Slow to Kindle Enthusiasm

Long before Goldfinch was chosen by my book group, I was offered it on Kindle for 99 something – pence or cents, that would hardly break the bank, though my friend in Santa Barbara, California, tells me that Donna Tartt is a millionaire. No wonder, even after such a tempting offer. I wonder who arranged the offer, most likely as a result of one’s monitored reading habits. So be it. My friend Franchesca, an avid reader, is defiantly offline. I occasionally feel we are the only two left on the planet that communicate by snail mail.

So I’ve started to read. I read and read. 1% shows at the bottom of my Kindle page. I read and read. 2% proves elusive. After a couple of days I’m blessed with 2%. It’s almost like reaching an  oasis. I don’t, however, seem able to get out of the bombed Metropolitan Museum. From a young man unwilling to leave his room in Amsterdam to his remembered self, the narrator, aged 13, is off with his mother to see his school’s head after some misdemeanour.
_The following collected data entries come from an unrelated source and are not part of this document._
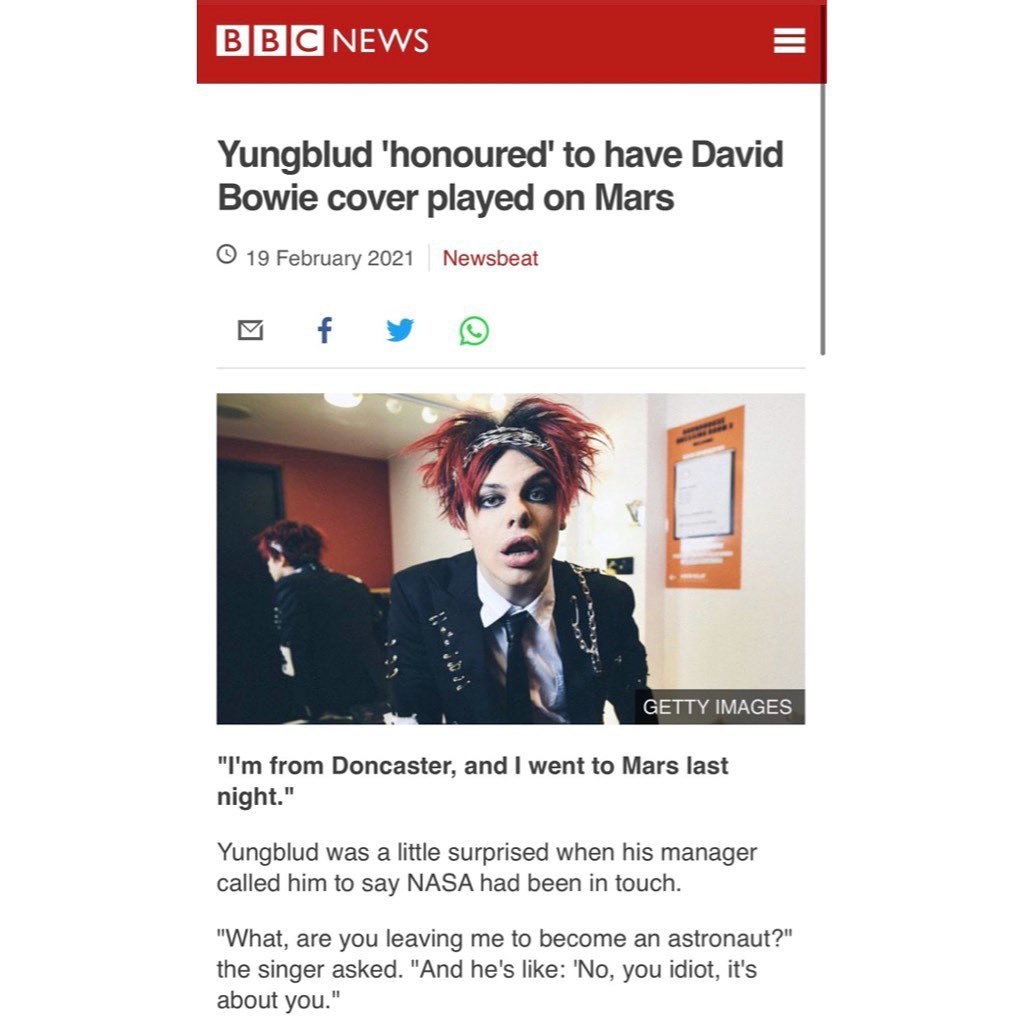Click the Getty Images credit label
The width and height of the screenshot is (1024, 1024).
tap(717, 707)
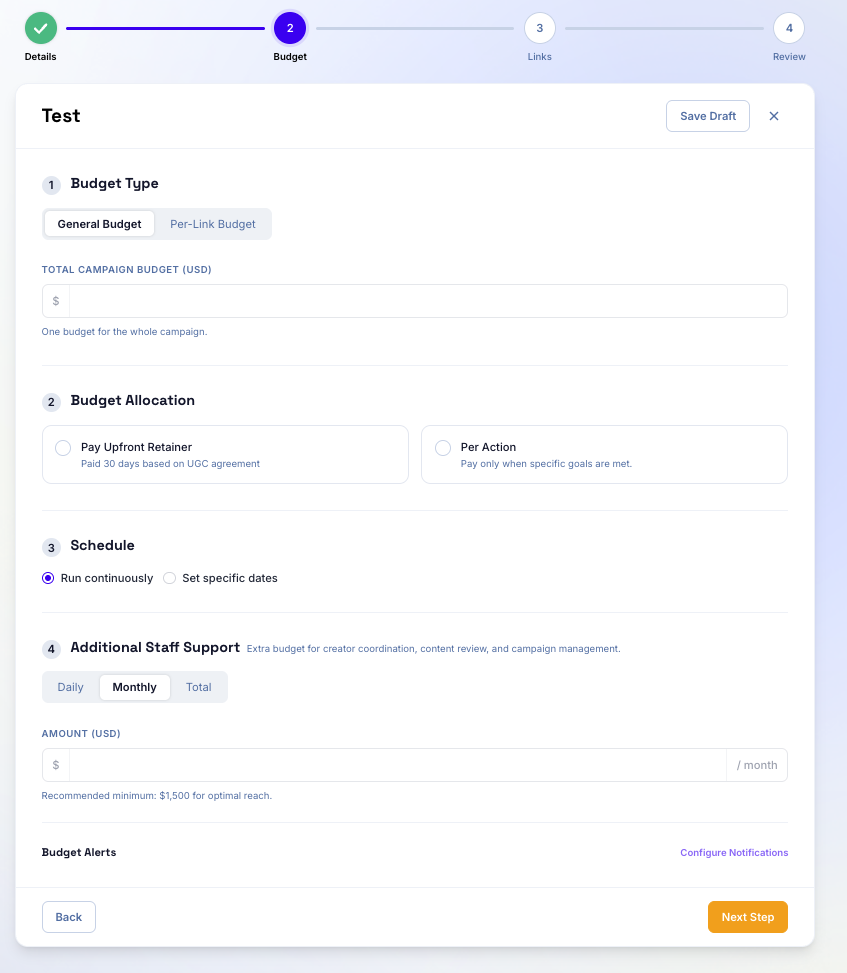Close the campaign form with X icon

pos(774,116)
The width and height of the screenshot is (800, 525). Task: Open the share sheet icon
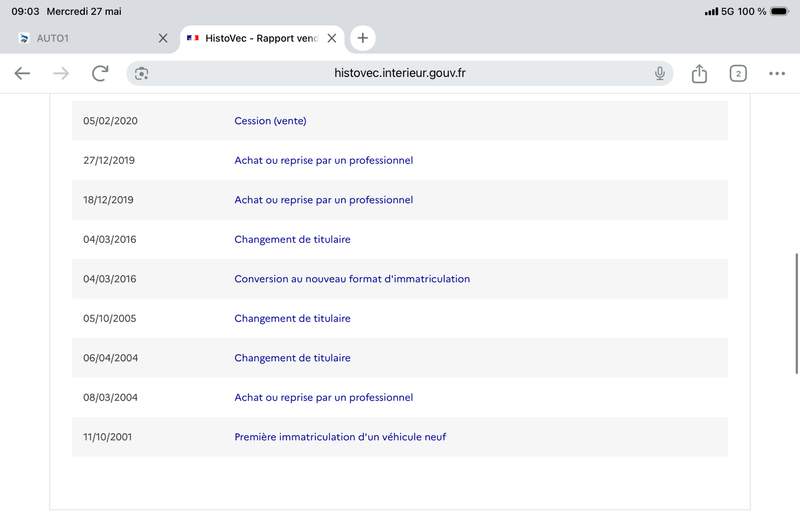[x=699, y=73]
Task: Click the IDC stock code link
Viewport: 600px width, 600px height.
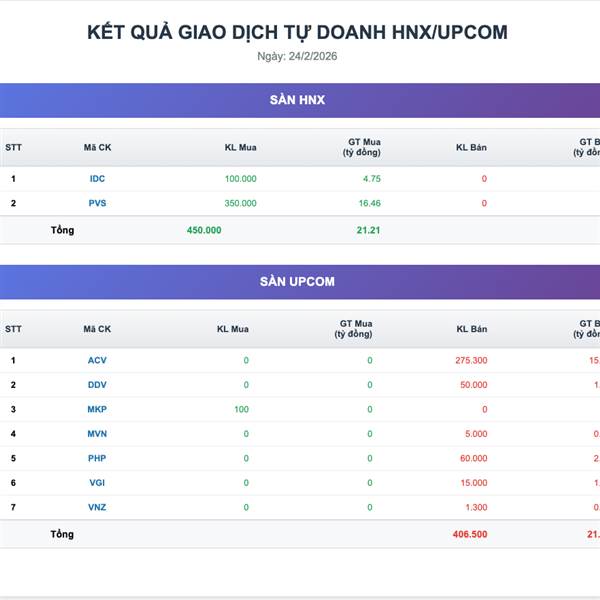Action: pos(97,179)
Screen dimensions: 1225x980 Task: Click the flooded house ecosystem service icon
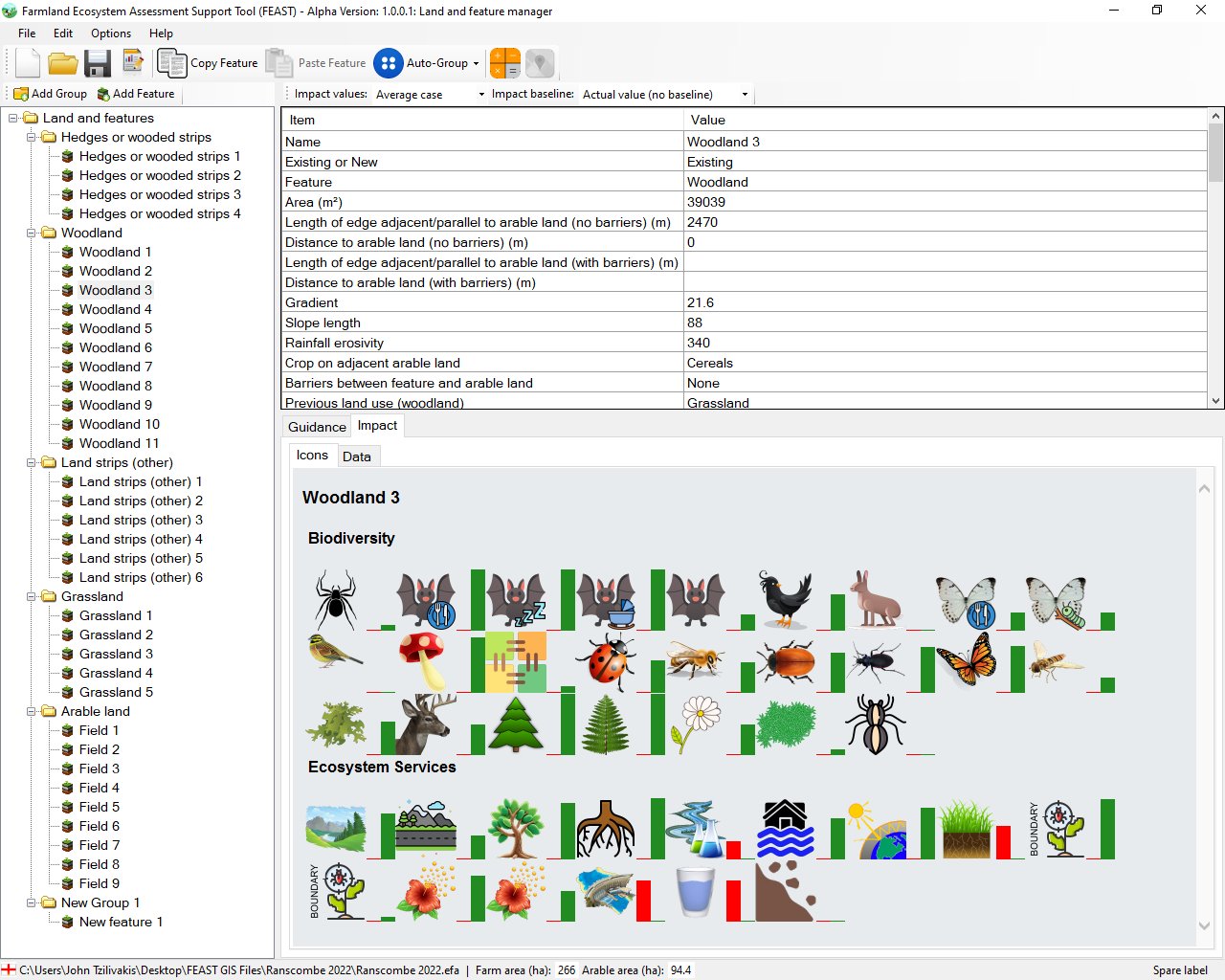pos(785,829)
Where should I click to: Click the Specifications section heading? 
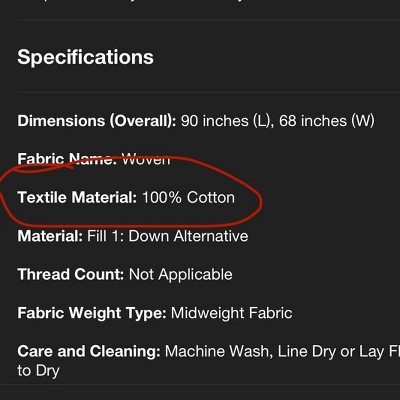(85, 57)
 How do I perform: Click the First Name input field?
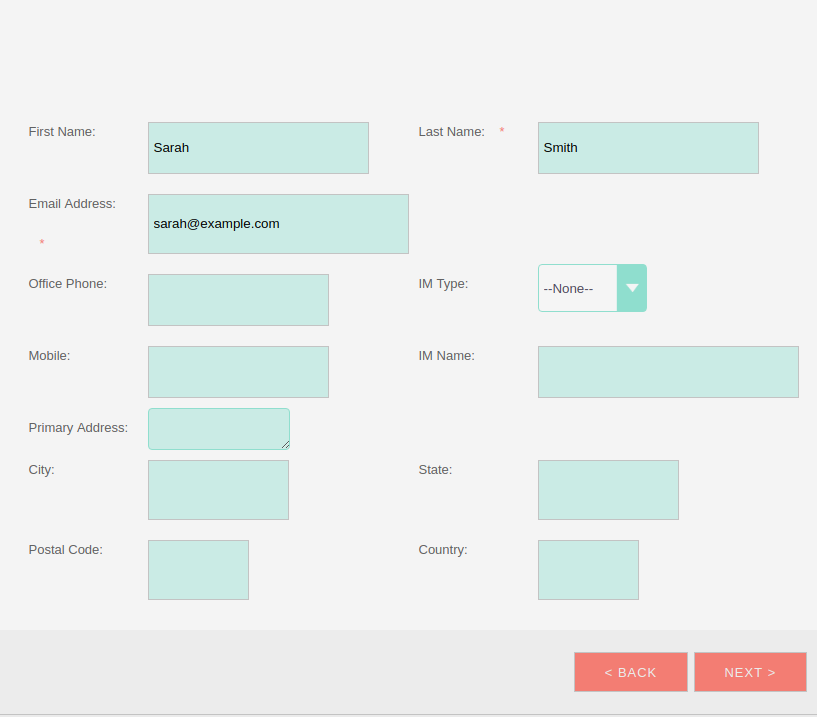coord(258,148)
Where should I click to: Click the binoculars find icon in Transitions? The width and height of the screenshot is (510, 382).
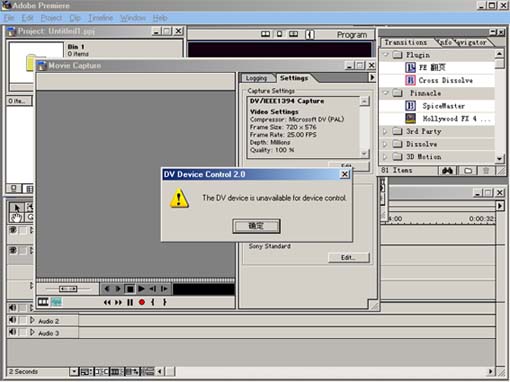447,171
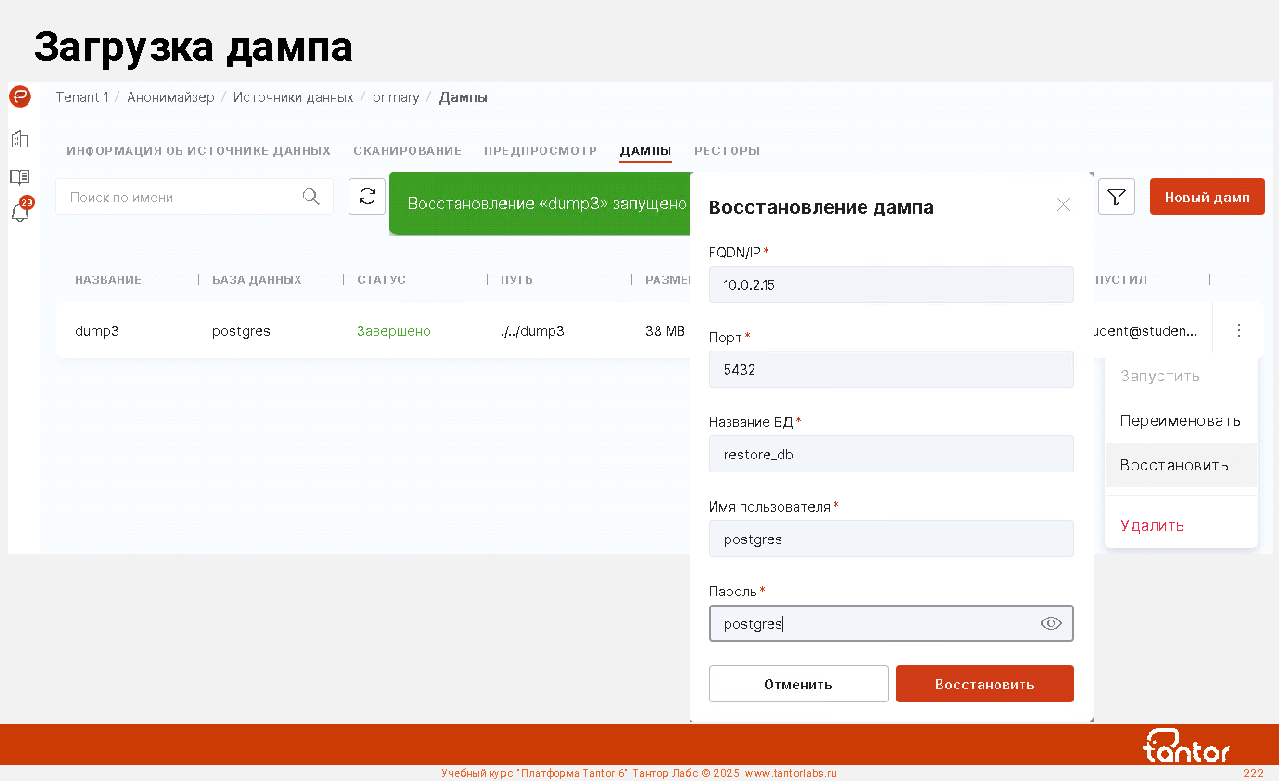Open three-dot actions menu for dump3
1279x781 pixels.
coord(1238,330)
It’s raining. They have time to spare so they pop into the Metropolitan Museum, see an exhibition of Dutch art; they separate, the narrator notes a red-haired girl (she will reappear, I’m sure) and her aged relative. The explosion and the old man hands the narrator the picture of the goldfinch before dying (graphically described).

Still only at a Kindle 2%, we’re out in the streets around the museum which I know so well, looking for his mother. We all know that the Metropolitan Museum in New York has, to date, not been bombed, but it could – heaven forbid – be a future possibility. The ‘what if’ has never been my preferred sort  of novel – what if the Germans invaded during WWII and marched down Whitehall, London, past the Cenotaph celebrating all who fell in WWI? Would there be people welcoming them in the streets, as when Hitler marched into Vienna? Perish the thought. But a possible disaster in the future – would writing about it make it more likely to happen? Give someone the idea?

A plaintive description of the 13-year-old narrator wandering the streets to search for his mother in the ensuing confusion and eventually returning to wait for her at home leads me slowly to 4% .  An inexplicable and daunting flash  at the bottom of the kindle – Goldfinch is over 700 pages long! I’ll never finish it in time, what with Jordan and Petra in between.

I’m now at 8% with the social workers, but with a long way still to go. I wish I just had good old numbered  pages, though 700 pages plus would be heavy to carry round Petra. Better keep to Kindle.